[[ Supplied material open ]]

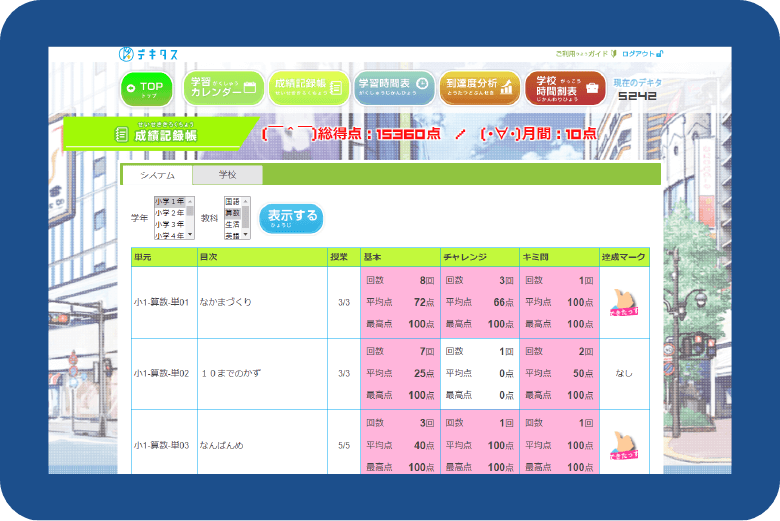Click the デキタス logo
The height and width of the screenshot is (521, 780).
pyautogui.click(x=148, y=53)
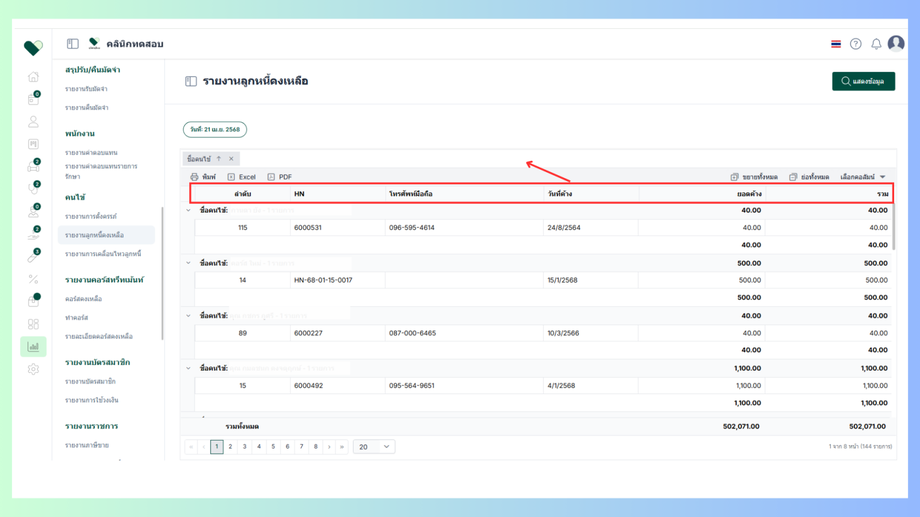The height and width of the screenshot is (517, 920).
Task: Open the percent discount icon in sidebar
Action: pos(33,279)
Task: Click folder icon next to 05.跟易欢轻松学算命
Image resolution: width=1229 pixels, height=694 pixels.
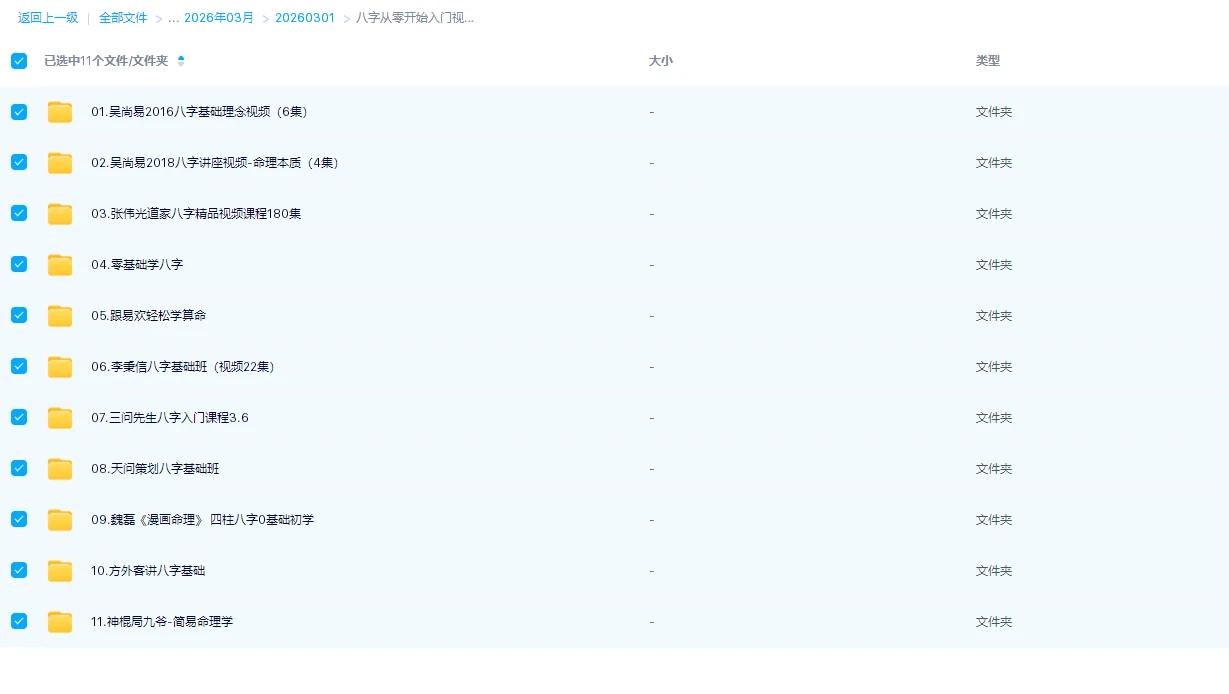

[[ Supplied material closed ]]

- Problem to solve -
Begin at the line with "Task: Click folder icon next to 05.跟易欢轻松学算命" and retype exactly every line through the last one of the entries above, both included, and nothing more; pictures stay out.

- Result of this exercise -
Task: Click folder icon next to 05.跟易欢轻松学算命
Image resolution: width=1229 pixels, height=694 pixels.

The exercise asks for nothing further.